===== Données d'entrée

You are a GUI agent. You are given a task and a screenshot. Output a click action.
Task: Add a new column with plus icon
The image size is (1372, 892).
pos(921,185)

==========
===== Données d'entrée

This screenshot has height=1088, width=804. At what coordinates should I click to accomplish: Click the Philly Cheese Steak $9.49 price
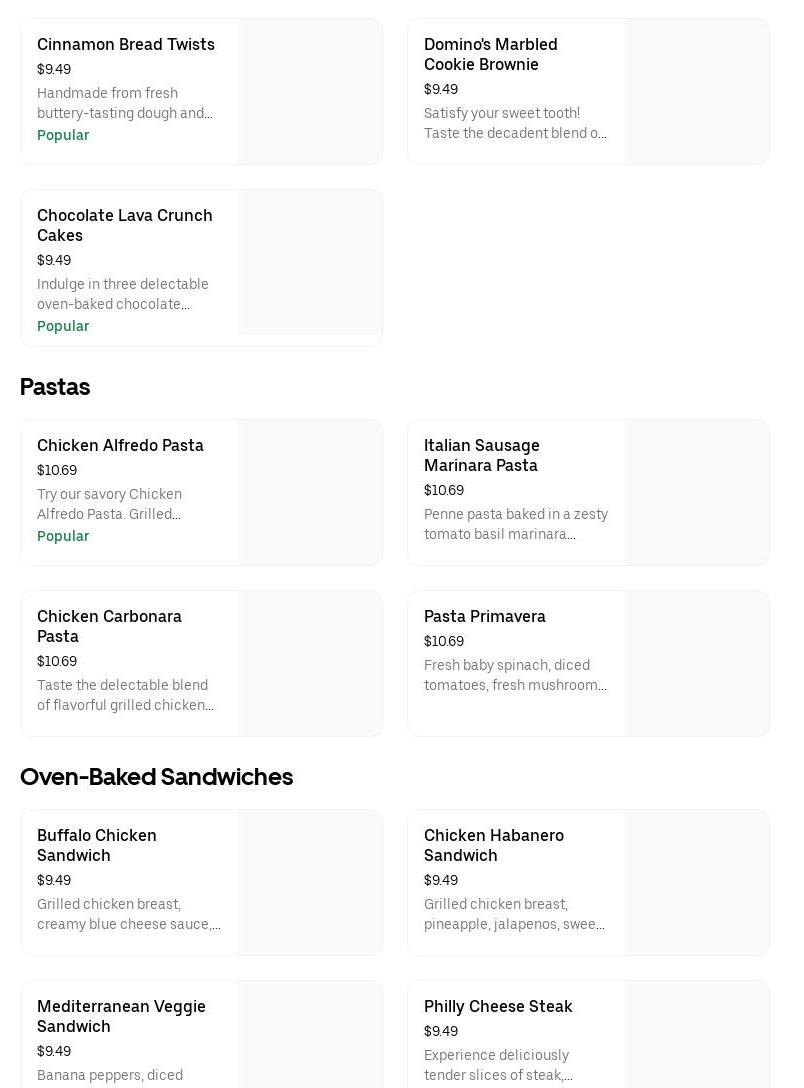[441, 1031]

==========

• Consignes:
Réécrivez s'il vous plaît la partie qui commence par la ligne contenant "You are a GUI" et se termine par celle contenant "pos(921,185)", ces deux lignes comprises, en remplaçant "column" par "row". Ne changez rien d'autre.

• Résultat:
You are a GUI agent. You are given a task and a screenshot. Output a click action.
Task: Add a new row with plus icon
The image size is (1372, 892).
pos(921,185)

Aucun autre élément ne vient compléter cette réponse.